● **DATASET RECORDS**
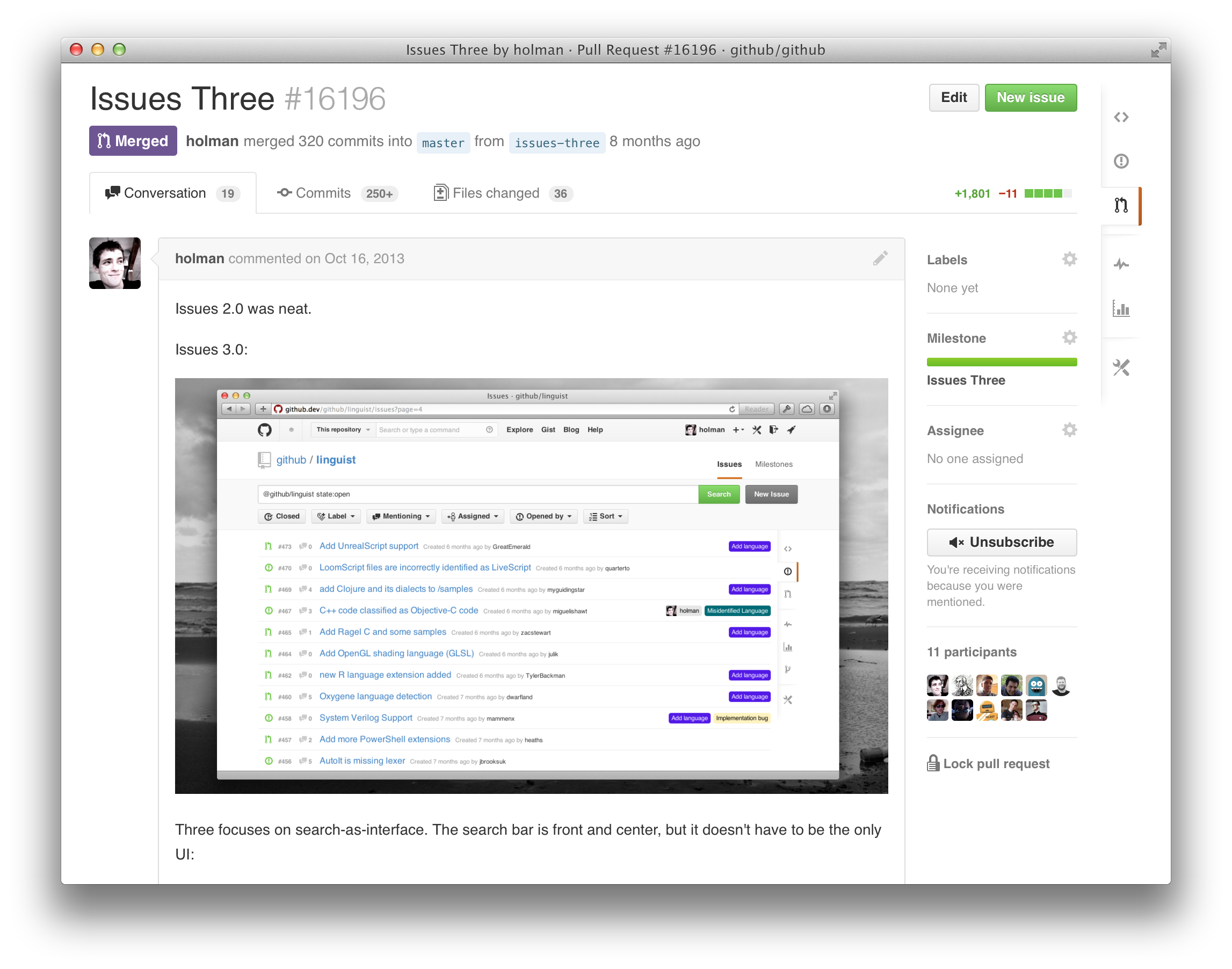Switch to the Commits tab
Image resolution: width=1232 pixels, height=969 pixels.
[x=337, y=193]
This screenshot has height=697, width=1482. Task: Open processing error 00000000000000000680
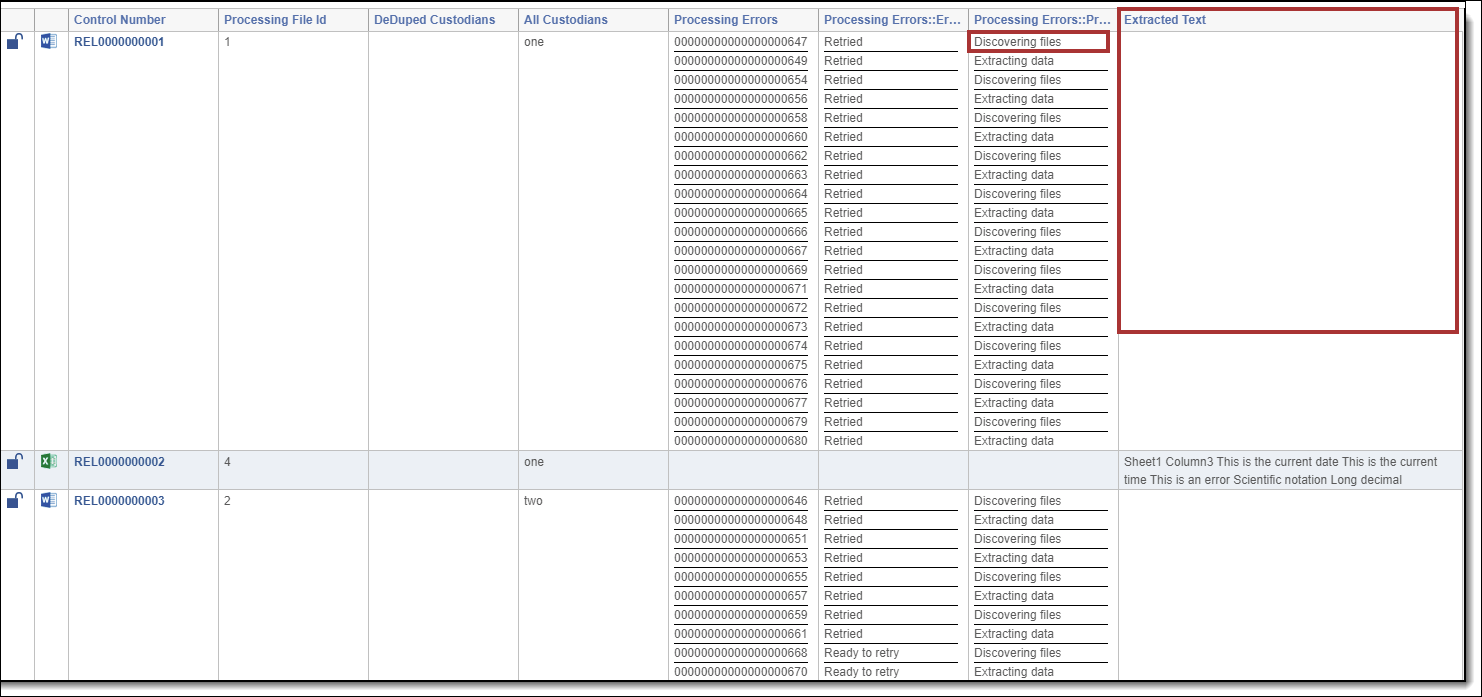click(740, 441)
==
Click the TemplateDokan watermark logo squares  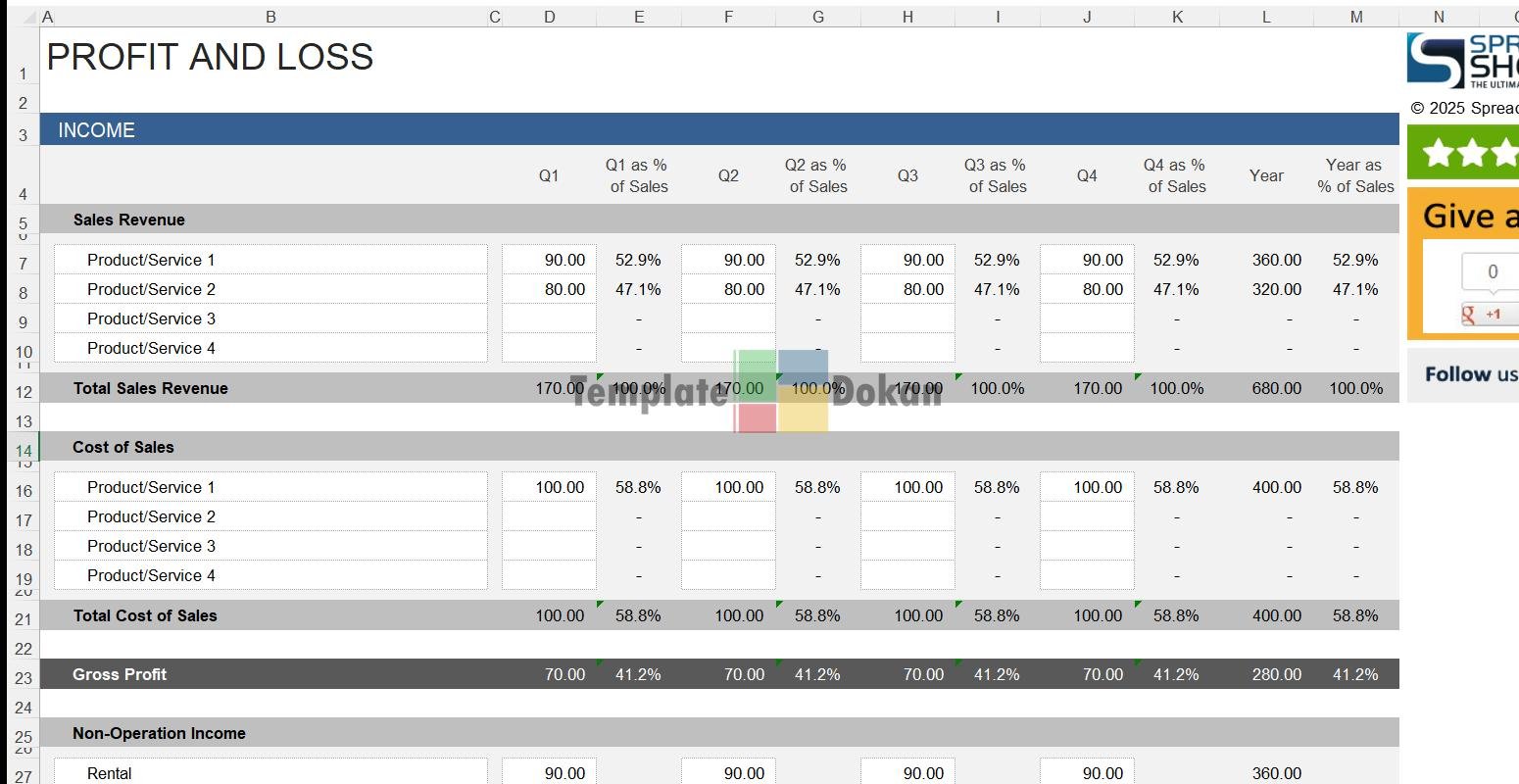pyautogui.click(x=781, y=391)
---
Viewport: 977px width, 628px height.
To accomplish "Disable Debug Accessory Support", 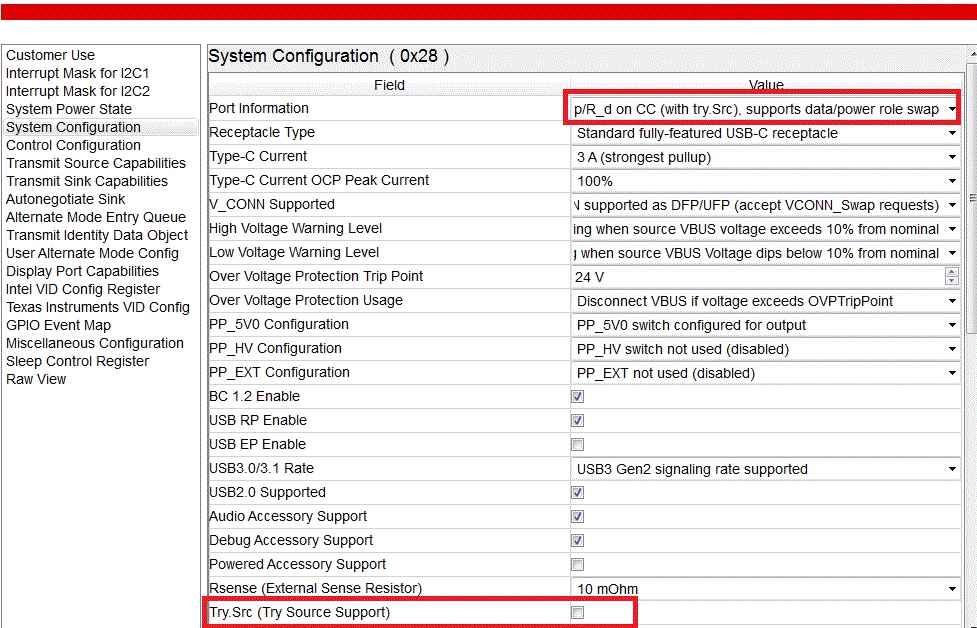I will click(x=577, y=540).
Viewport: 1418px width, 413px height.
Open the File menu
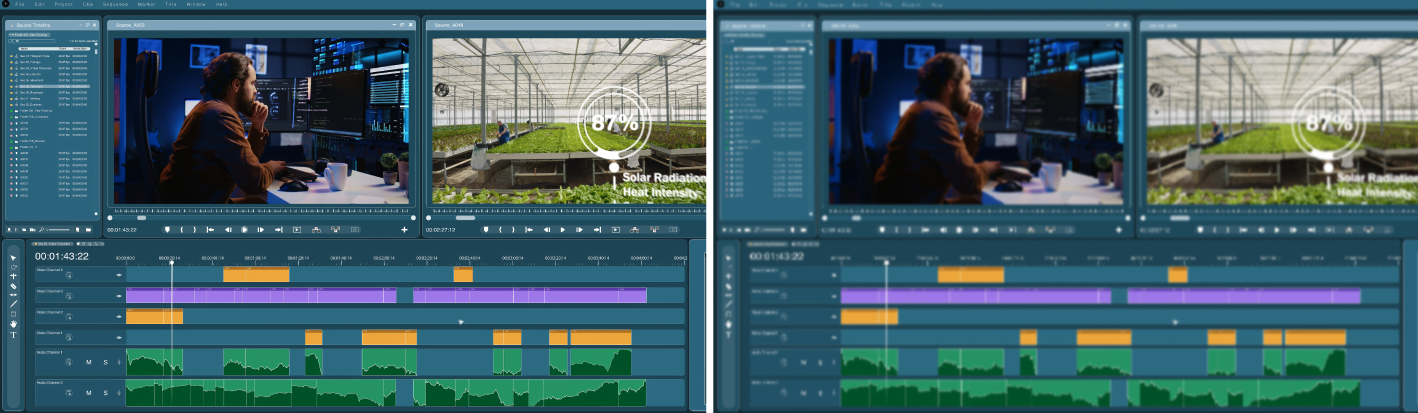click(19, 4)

● **TASK**
Each line above that contains "Viewport" counts once; report the total of such lines and nothing more.

● **SOLUTION FOR THIS PROBLEM**
2